What’s this? Not wheat? Maybe soy?
The wild wicked ways of birds – flying on whim and unison anyway the wind blows.
It’s farmland Kansas.
Birds so dense you can’t see the cattle behind.
Straight and narrow. The roads and birds of Kansas.
I’m riding down a long lonely stretch when I see coming toward me a carriage. It looks like a carriage. As I get closer it’s a horse and buggy. I think back of an old client who constantly accused and congratulated me for taking his company out of the horse and buggy age and into the present. It’s Yoder Kansas, And I had no idea, but there’s a large Amish community here – far from Pennsylvania. Famous for its quilts, Yoder registers on the map of Quilt enthusiasts worldwide. Paradise of Quilts, I’m told. I see several buggy’s and exchange waves with a man wearing a tall hat, cuddled up against a dog in the front seat.
The gas stations have no credit card slots and the pumps no auto shut off. You pump first. And pay later. In Kansas I pumped but my mind wandered as the gas poured out of the tank and flowed onto my boot. There’s no questions. I’m not from around ‘these’ parts.
It’s the Wheat state. And after exploring the wacky route of this byway, I found myselt in a state other than Kansas. Hungry, parched and sleepy. I pull into a small market in Ness City, Kansas. A local schoolteacher leans his bicycle against the window and sits next to me with his microwaved hot dog. Tells me I need to see the Skyscraper of the Plains – a four-story building built in 1890 that once housed the Ness County Bank. Today it’s one of the 8 Wonders of Kansas and hoses a few boutiques on the ground floor. Tours are available a couple days each week, but not today.

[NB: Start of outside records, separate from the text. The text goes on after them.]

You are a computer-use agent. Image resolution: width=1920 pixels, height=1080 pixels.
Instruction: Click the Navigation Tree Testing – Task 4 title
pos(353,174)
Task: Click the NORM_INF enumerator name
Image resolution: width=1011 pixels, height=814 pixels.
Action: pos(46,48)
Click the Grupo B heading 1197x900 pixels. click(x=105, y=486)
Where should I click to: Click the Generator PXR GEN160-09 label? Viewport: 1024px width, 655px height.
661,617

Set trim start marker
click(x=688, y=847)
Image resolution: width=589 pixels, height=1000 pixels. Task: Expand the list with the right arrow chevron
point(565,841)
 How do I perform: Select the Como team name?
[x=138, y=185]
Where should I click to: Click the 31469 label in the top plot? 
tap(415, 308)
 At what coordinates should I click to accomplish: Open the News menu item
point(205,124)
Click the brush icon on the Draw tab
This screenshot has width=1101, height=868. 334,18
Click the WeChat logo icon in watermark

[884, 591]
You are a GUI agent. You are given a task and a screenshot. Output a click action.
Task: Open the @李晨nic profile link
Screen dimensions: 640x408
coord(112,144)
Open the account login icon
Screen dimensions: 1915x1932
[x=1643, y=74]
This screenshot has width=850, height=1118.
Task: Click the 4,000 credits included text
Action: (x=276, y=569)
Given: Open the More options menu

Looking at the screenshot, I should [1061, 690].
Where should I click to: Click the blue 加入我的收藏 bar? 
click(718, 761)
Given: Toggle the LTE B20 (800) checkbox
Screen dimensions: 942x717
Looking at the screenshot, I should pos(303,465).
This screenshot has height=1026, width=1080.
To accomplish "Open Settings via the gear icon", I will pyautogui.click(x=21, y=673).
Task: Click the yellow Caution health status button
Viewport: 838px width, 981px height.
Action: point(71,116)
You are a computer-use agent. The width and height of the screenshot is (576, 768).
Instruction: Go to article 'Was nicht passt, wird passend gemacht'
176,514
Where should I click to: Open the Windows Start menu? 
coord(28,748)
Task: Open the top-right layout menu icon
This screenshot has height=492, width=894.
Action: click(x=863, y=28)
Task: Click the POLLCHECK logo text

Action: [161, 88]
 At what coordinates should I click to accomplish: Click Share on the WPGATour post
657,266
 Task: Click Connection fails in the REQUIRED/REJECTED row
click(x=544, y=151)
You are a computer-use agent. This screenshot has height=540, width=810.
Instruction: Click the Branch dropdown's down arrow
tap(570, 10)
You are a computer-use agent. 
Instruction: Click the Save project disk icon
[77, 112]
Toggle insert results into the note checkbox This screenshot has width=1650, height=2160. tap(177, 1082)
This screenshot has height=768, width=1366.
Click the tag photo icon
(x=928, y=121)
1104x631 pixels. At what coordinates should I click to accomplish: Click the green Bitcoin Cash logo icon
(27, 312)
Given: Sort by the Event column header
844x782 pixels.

There’s something curious about Ness City. Perhaps many things. I learn that just a few months earlier a man finally enlisted help of the local fire and police to talk his girlfriend out of the bathroom. She’d been in there for two years. Sitting on the toilet so long she was stuck to it. The ambulance took her to the hospital with it still attached to her butt. This is real. And this is Kansas:
Ness County Bank – the former – Skyscraper of the Plains. Ness City, Kansas.
Budweiser or Coors Light?
I may be in Kansas still and on some off the beaten track. Yet I find one tree. And a lonely rest area with wireless internet. This is progress.